Wat is op overdracht gerichte psychotherapie?
Op overdracht gerichte psychotherapie is een soort psychologische praattherapie die wordt gebruikt om patiënten met borderline persoonlijkheidsstoornis te behandelen. Mensen met borderline persoonlijkheidsstoornis hebben onstabiele emoties en identiteiten die hun gedrag en relaties beïnvloeden, waardoor het normale leven moeilijk wordt. Bij overdracht worden gevoelens over mensen en situaties uit het verleden op individuen en gebeurtenissen in het heden geprojecteerd. Tijdens op overdracht gerichte psychotherapie geeft de patiënt innerlijke gevoelens uit aan de therapeut binnen veilige grenzen. De therapeut interpreteert de innerlijke wereld van de patiënt en vestigt de aandacht op tegenstrijdigheden, waardoor de patiënt een stabieler, geïntegreerd zelfgevoel ontwikkelt.

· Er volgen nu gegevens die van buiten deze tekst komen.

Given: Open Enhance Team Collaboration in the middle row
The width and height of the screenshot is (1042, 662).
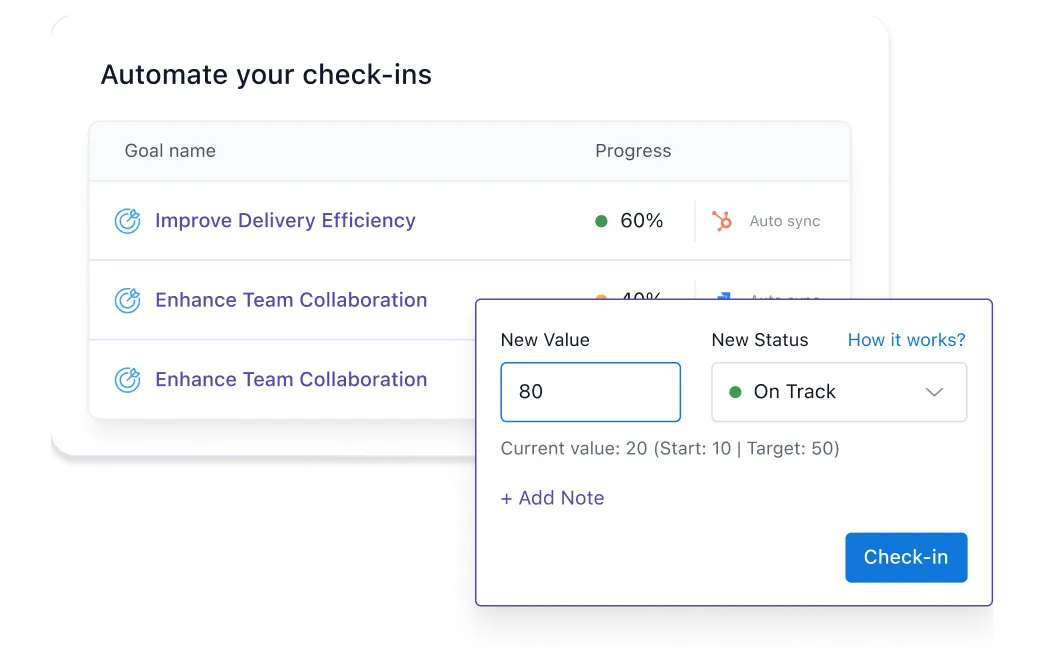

Objectrelatie-theorie, die zich bezighoudt met relaties tussen mensen en beelden van het zelf en anderen, gaf oorspronkelijk aanleiding tot op overdracht gerichte psychotherapie (TFP). Normaal gesproken hebben mensen een mix van positieve en negatieve opvattingen over zichzelf en anderen, maar bij borderline persoonlijkheidsstoornissen worden deze positieve en negatieve opvattingen gescheiden gehouden. Dit staat bekend als splitsen, en het betekent dat andere mensen als volkomen goed of absoluut slecht kunnen worden beschouwd, wat invloed heeft op hoe de patiënt relaties met hen onderhoudt. Splijten veroorzaakt ook gevoelens van leegte en het ontbreken van een betekenisvol, geheel zelfgevoel. Patiënten kunnen zich gestoord voelen, niet in staat zichzelf of anderen te begrijpen.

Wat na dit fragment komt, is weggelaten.